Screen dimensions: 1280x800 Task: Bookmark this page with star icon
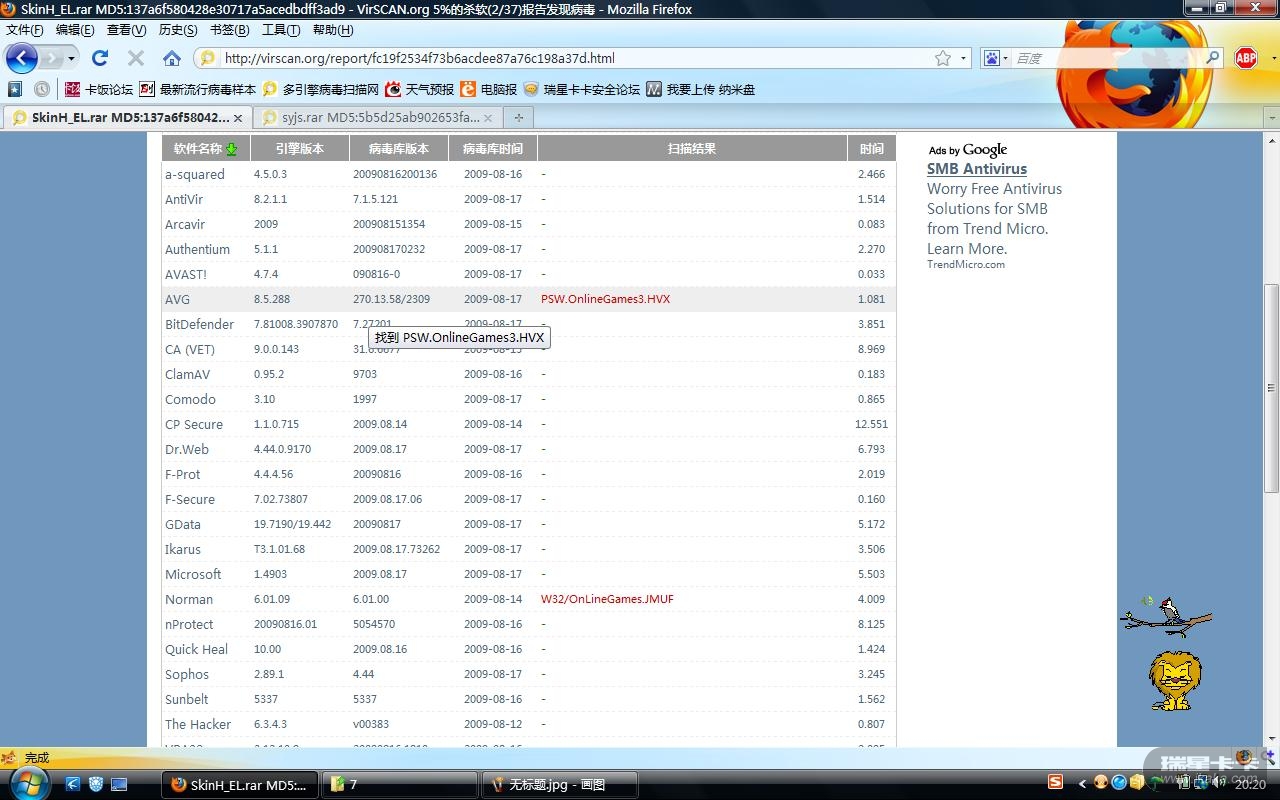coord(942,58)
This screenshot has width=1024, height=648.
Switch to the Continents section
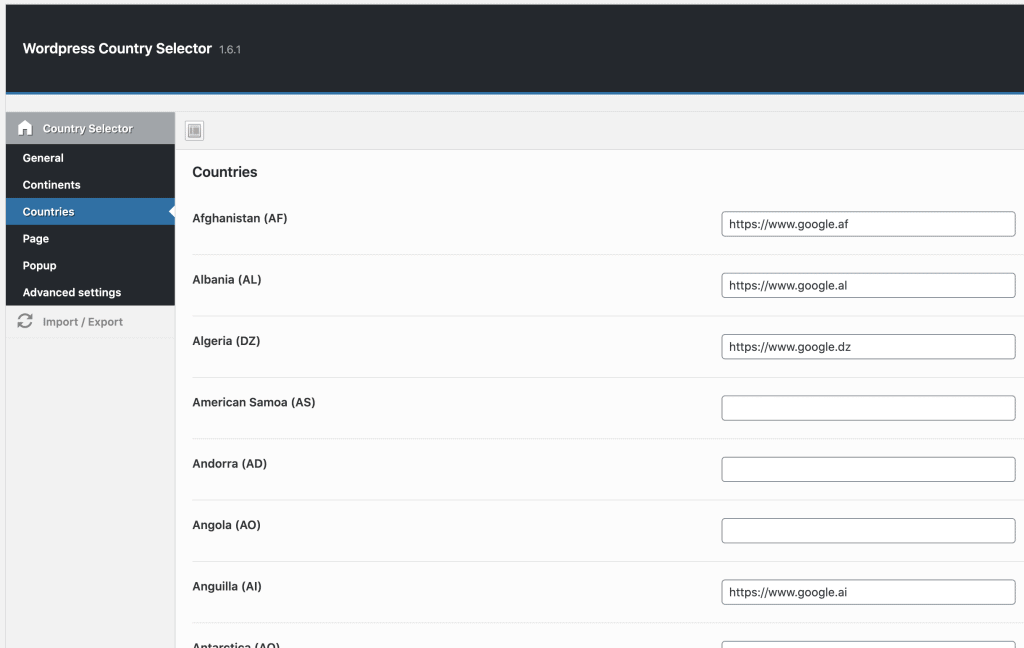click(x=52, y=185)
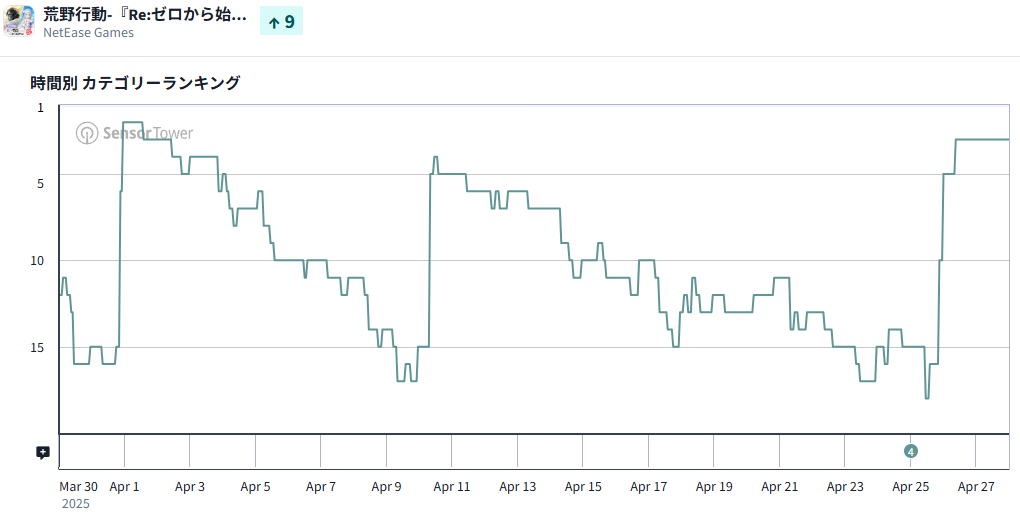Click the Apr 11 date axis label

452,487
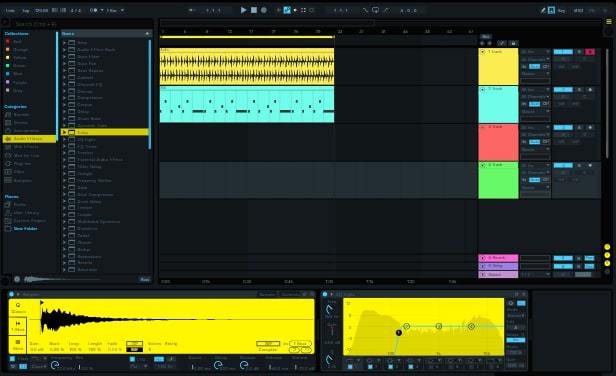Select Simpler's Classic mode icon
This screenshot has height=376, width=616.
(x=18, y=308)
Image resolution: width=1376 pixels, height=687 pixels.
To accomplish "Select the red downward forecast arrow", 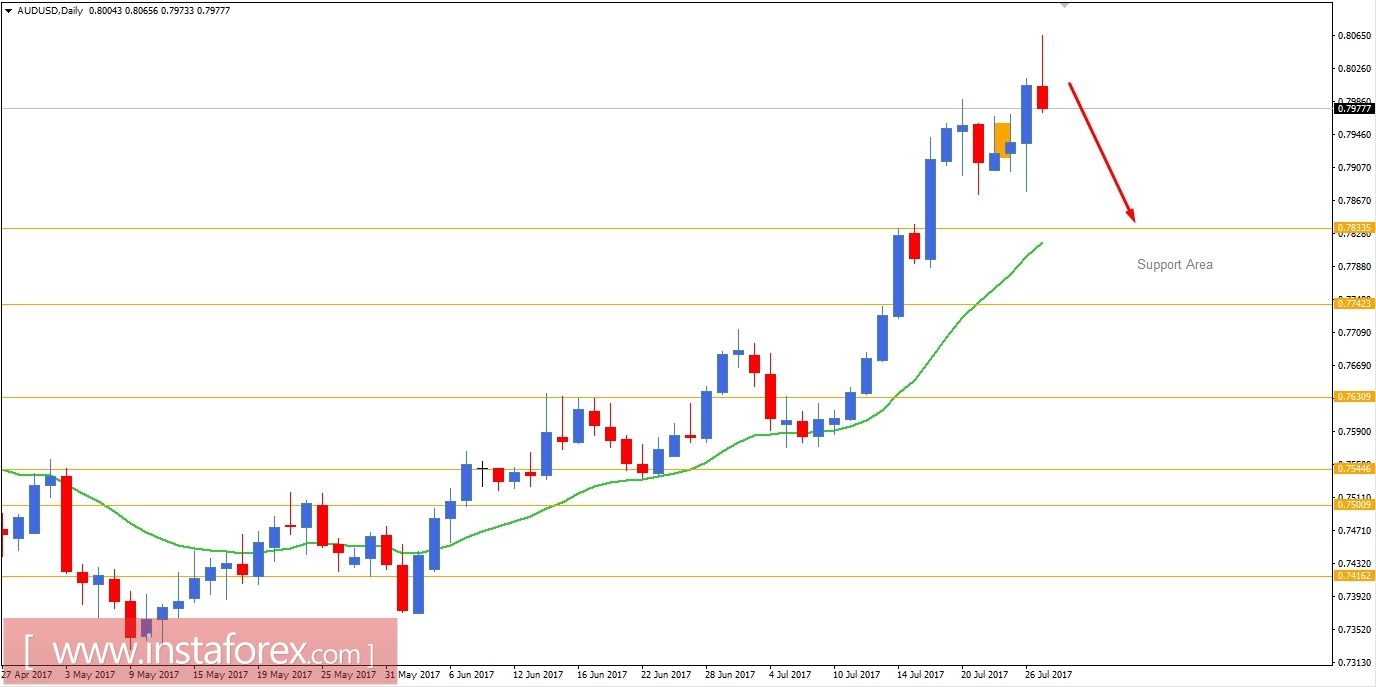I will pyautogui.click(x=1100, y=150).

####

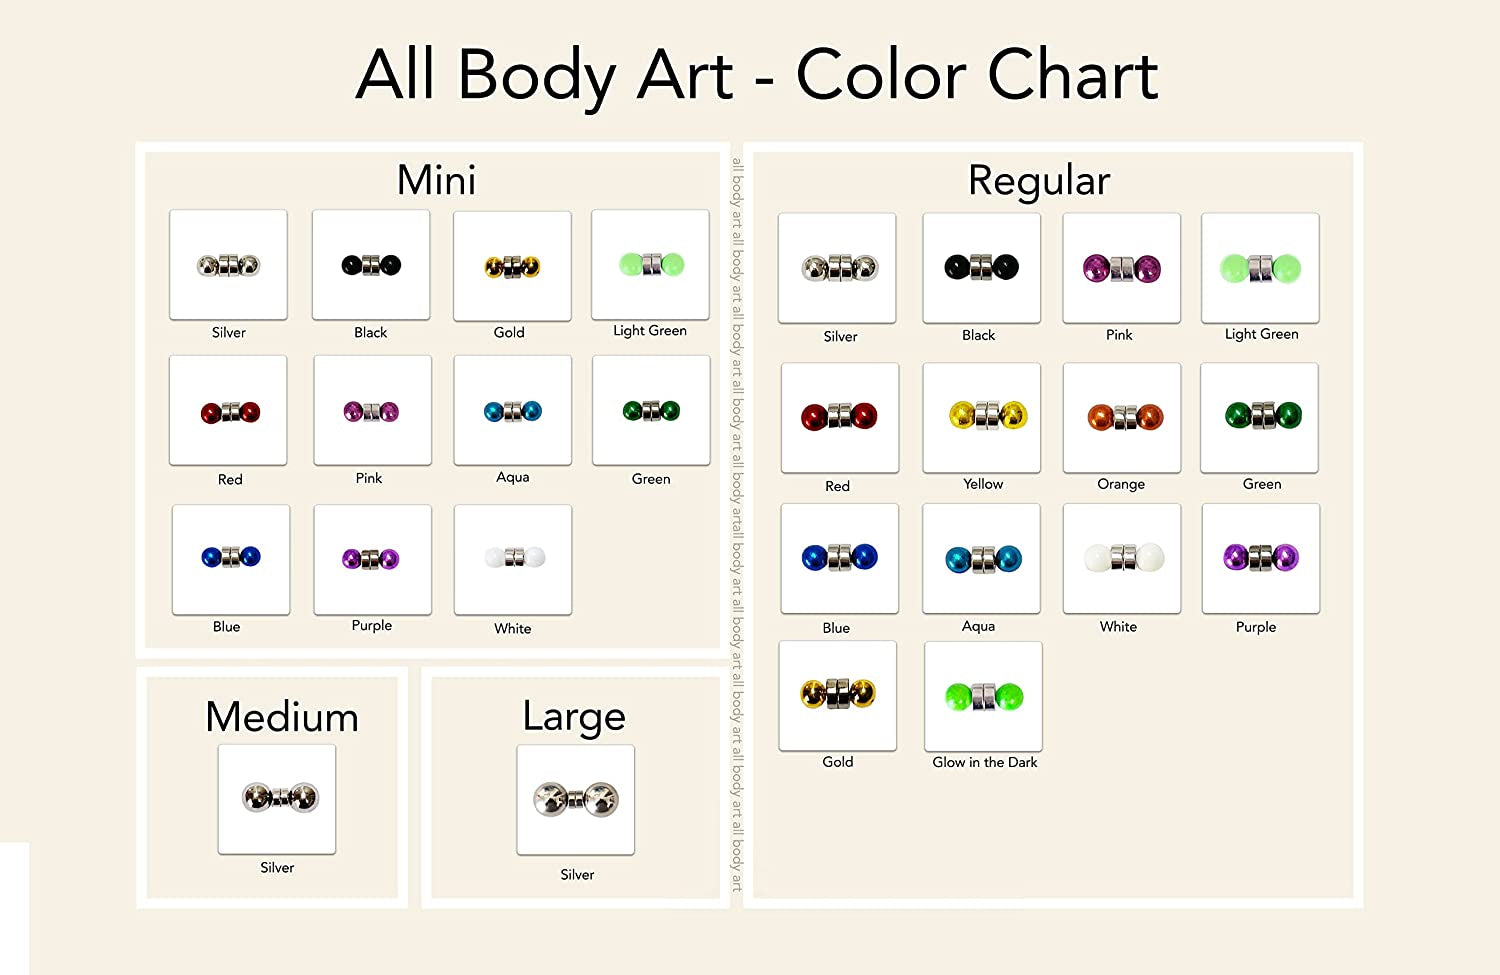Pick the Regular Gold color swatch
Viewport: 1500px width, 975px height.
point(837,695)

####

> [YOUR OBJECTIVE]
Having found the line with "This screenshot has width=1024, height=648." and the line with "Image resolution: width=1376" in the material above, write out exactly those two and every line between, leaving the pictures out.

> [EXPECTED ANSWER]
This screenshot has width=1024, height=648.
Switch to the Continents section
click(x=52, y=185)
Click the Apr 11 date axis label

452,487
Select Simpler's Classic mode icon
This screenshot has height=376, width=616.
(x=18, y=308)
Image resolution: width=1376 pixels, height=687 pixels.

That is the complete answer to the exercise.